Format everything from the line containing "Given: Open the TCP:1234 rule actions menu" down to the line containing "Looking at the" as a two-column CSV with the headers input and output, one row for each record. Put each value in a single quoted field with line breaks replaced by spaces, and leave the pictures out.

Begin Given records

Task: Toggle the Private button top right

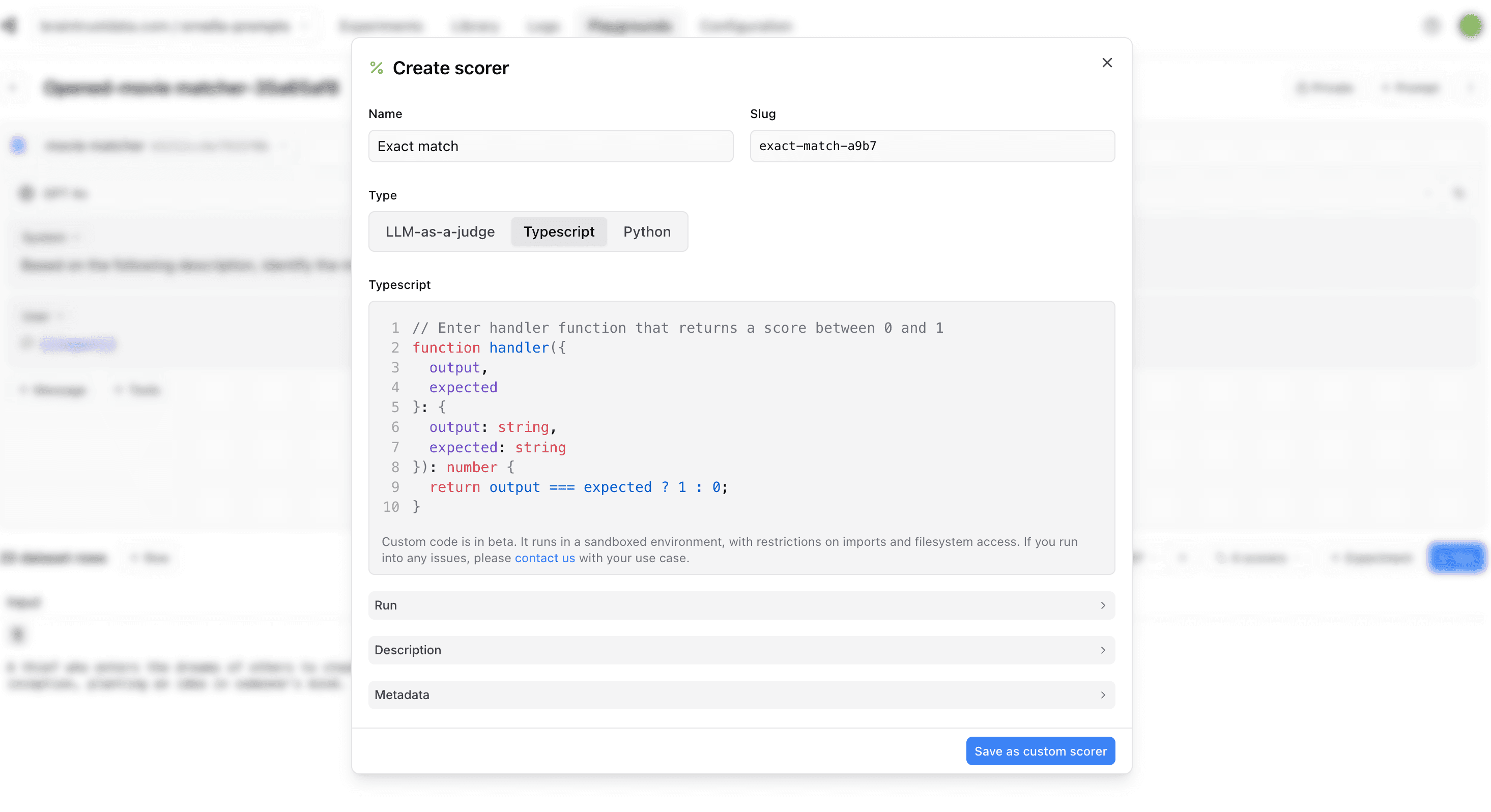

End Given records
Begin Given records

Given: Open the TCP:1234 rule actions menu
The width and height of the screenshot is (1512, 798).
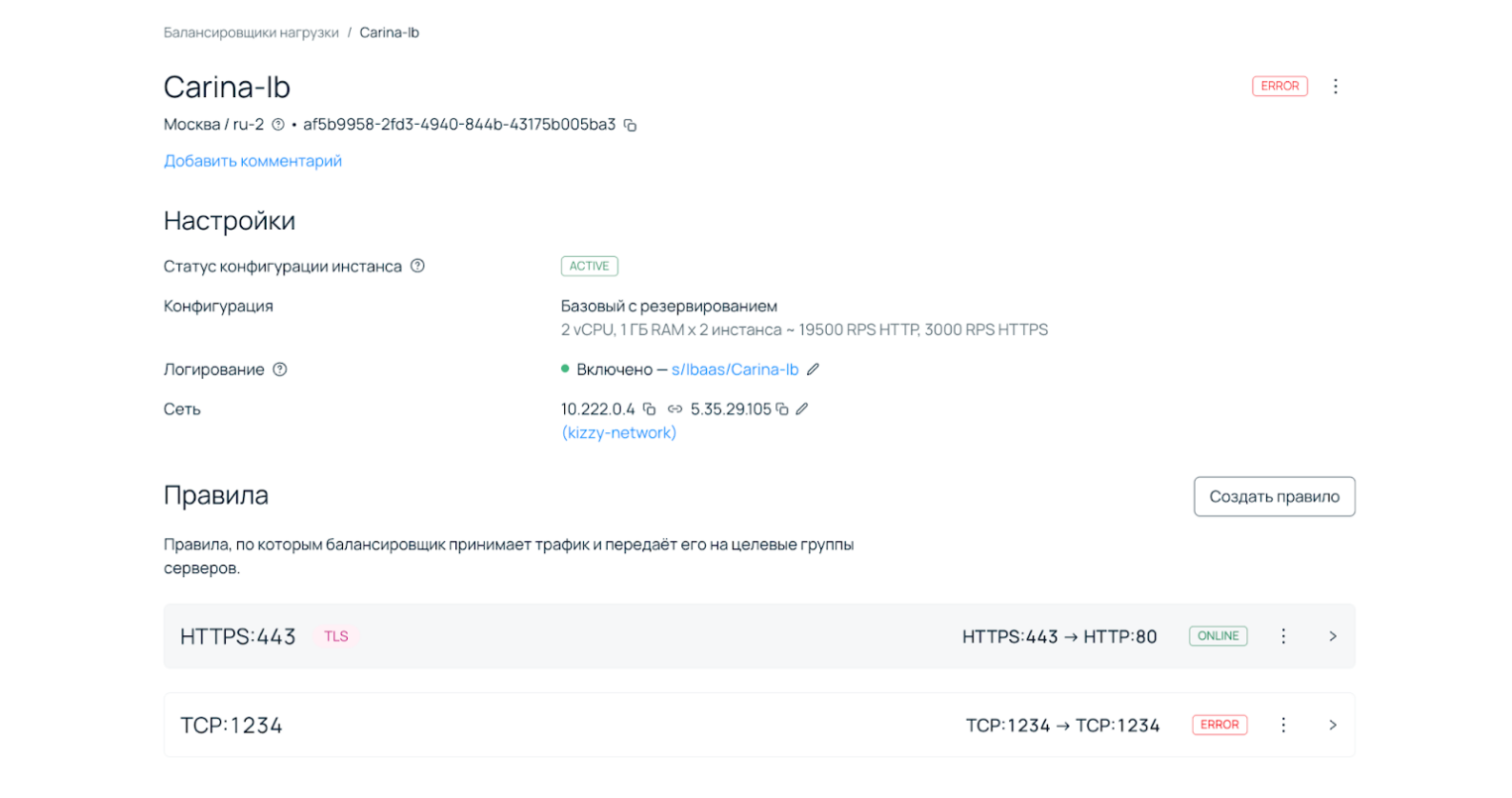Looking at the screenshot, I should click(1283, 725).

End Given records
Begin Given records

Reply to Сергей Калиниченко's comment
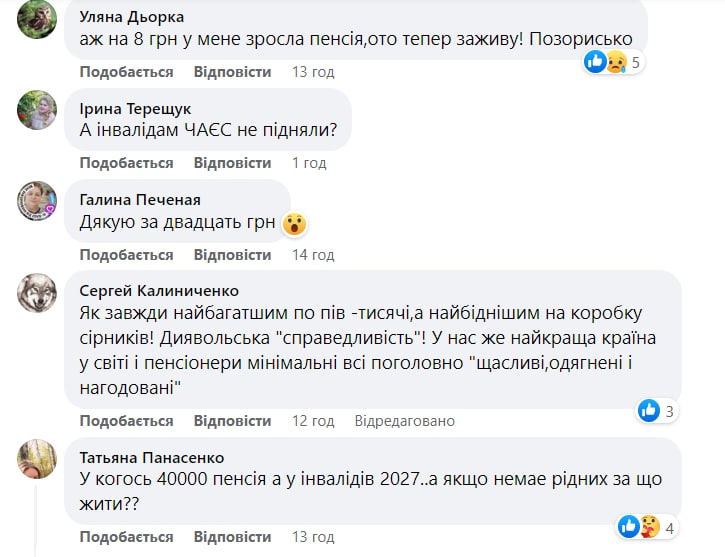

End Given records

§ **Result**:
input,output
"Given: Open the TCP:1234 rule actions menu The width and height of the screenshot is (1512, 798).","Looking at the screenshot, I should click(1283, 725)."